In this view the Access Request Visibility toggle determines whether a SELECT * statement or SELECT <field> statement.

The Erasure Properties to Redact toggle determines whether the erasure request is a DELETE or UPDATE statement.

Categories can also be set in the Structured Discovery / Datapoints interface by editing the Data Categories column. If a datapoint is declared as Personal Identifier User ID, Contact Email, or Contact Phone, then the same autogeneration of SQL statements can be applied for various DSR types.

You also have the option of manually setting SQL queries for each table in the Prepared Statement column text fields. This can be used to facilitate more complex queries e.g. joining two tables for an enrichment.

SQL statements for facillitating DSR Automation can also be configured in code using Transcend's CLI.

The workflow involves:

  1. Using the tr-pull command to pull existing SQL statements down from your Transcend instance into a trancend.yml file.
yarn tr-pull --auth=$TRANSCEND_API_KEY --dataSiloIds=965b0eb2-b87d-464c-a849-571e31384001 --resources=dataSilos
  1. Edit the SQL commands in transcend.yml.
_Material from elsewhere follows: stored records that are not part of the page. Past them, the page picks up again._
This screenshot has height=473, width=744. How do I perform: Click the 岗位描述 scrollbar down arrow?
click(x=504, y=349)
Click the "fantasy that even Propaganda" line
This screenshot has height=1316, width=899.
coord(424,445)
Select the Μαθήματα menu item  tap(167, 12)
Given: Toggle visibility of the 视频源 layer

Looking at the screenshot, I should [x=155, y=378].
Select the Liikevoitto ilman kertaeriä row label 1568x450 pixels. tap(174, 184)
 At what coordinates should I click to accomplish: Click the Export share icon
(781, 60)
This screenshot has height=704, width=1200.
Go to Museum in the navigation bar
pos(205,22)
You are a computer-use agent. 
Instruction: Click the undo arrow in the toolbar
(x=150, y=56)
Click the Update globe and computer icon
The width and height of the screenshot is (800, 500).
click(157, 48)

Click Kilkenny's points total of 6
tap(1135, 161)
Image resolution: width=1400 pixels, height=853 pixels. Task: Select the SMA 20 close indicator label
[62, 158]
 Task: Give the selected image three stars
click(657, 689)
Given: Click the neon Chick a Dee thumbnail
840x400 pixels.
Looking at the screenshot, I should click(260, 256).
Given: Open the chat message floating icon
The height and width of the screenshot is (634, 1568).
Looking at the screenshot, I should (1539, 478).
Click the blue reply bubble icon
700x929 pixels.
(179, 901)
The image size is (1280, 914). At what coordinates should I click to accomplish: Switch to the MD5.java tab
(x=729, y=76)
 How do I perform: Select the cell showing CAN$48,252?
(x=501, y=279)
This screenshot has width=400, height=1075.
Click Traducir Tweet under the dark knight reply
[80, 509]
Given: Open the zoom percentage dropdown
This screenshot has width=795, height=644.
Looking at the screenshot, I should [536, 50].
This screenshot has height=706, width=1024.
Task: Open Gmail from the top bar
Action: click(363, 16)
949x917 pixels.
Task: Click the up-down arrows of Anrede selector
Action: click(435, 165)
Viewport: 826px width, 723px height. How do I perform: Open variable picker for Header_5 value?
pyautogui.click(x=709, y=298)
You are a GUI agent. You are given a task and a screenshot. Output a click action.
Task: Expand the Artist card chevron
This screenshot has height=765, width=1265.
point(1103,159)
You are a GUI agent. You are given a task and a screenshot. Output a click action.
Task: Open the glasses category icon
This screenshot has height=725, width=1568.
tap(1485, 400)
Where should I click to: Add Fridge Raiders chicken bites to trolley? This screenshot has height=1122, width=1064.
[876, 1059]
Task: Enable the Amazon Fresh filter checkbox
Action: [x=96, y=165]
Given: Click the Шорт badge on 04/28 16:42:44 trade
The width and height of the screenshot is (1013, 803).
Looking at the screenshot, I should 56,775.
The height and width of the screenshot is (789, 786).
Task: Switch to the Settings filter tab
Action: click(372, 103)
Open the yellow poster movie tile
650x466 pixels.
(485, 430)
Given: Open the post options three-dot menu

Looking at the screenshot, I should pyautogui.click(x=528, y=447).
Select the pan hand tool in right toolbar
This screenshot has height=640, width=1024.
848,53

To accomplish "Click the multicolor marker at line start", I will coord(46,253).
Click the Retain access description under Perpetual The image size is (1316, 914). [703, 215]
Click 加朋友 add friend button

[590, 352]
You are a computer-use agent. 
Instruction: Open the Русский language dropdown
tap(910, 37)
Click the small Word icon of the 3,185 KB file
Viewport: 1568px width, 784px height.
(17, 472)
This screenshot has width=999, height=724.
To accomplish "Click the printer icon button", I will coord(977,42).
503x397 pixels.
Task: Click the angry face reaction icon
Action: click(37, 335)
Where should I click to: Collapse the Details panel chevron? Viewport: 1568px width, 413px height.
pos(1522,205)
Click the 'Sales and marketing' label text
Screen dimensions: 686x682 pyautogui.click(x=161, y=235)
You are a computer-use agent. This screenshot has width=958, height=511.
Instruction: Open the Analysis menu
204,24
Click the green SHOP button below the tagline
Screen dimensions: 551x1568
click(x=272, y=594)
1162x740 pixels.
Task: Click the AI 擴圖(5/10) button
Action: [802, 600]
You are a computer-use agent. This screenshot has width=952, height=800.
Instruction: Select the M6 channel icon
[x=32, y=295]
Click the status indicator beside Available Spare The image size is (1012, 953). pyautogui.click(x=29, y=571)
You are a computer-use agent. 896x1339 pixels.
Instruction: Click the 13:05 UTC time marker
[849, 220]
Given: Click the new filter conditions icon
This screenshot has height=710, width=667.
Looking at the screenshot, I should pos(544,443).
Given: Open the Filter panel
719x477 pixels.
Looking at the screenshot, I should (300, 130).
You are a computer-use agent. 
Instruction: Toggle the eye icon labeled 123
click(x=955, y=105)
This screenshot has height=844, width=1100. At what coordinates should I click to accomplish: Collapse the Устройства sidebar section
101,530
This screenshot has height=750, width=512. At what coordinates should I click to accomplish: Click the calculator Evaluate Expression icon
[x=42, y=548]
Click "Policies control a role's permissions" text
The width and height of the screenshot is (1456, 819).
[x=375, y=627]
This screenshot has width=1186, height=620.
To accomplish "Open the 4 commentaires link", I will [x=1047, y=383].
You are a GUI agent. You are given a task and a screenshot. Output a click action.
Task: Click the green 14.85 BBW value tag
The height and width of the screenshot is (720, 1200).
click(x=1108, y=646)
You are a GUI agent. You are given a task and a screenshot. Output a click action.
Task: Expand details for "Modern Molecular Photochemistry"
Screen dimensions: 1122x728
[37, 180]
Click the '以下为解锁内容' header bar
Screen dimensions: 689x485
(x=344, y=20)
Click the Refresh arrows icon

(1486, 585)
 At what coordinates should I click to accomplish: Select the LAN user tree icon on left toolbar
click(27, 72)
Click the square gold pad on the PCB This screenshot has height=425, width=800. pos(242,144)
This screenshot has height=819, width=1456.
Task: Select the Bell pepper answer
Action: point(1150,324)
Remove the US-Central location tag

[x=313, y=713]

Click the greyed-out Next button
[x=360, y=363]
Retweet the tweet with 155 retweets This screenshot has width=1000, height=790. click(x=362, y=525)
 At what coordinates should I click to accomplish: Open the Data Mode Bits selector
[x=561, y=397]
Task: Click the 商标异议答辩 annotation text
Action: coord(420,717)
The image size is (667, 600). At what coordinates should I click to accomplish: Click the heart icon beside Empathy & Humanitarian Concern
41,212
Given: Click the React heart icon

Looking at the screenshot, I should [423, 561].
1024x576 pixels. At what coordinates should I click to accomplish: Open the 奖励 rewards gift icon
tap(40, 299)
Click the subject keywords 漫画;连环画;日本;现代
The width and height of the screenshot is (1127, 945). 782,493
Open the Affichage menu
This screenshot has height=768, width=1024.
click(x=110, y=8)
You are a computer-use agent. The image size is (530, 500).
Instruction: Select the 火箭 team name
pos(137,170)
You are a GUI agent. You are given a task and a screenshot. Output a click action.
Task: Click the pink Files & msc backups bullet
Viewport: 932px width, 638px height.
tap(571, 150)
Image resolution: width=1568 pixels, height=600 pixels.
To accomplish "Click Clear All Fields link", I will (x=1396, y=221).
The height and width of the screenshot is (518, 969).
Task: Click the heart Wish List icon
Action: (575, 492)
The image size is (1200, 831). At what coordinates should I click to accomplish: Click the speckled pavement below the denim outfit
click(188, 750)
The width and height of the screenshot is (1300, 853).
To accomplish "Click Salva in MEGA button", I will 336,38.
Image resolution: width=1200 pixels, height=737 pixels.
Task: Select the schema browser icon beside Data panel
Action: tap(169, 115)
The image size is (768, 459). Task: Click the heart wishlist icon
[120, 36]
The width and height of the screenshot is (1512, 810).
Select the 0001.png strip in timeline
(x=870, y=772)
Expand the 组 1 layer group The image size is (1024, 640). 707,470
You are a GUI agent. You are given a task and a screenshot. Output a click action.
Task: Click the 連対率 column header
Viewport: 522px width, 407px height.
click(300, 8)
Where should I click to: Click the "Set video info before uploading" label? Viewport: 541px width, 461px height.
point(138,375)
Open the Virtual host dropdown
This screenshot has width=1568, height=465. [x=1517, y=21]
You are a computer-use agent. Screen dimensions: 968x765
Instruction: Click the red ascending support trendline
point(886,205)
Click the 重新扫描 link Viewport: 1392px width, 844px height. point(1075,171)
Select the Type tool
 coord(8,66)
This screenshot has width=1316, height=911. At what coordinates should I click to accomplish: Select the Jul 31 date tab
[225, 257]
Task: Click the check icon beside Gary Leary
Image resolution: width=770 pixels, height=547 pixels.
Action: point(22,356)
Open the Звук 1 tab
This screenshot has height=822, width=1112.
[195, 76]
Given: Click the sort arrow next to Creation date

See this example.
  2. Commit and push your changes using the tr-push command

To use this workflow, the required scopes for your Transcend API Key are:

  • Manage Data Inventory
  • Manage Data Subject Request Settings
  • Manage API Keys

Once you have a workflow for updating and publishing SQL statements using the CLI, you may want to automate this process using CI. Here is an example for how to accomplish this using a GitHub Action.

Instructions for manually submitting DSRs can be found in this documentation.

After a test request has been made, select your database in the Infrastructure / Integrations view and view Processed Requests to see a log of requests that interacted with your database. Selecting these will allow you to drill down on details pertaining to the the request. Requests can also be restarted from this view.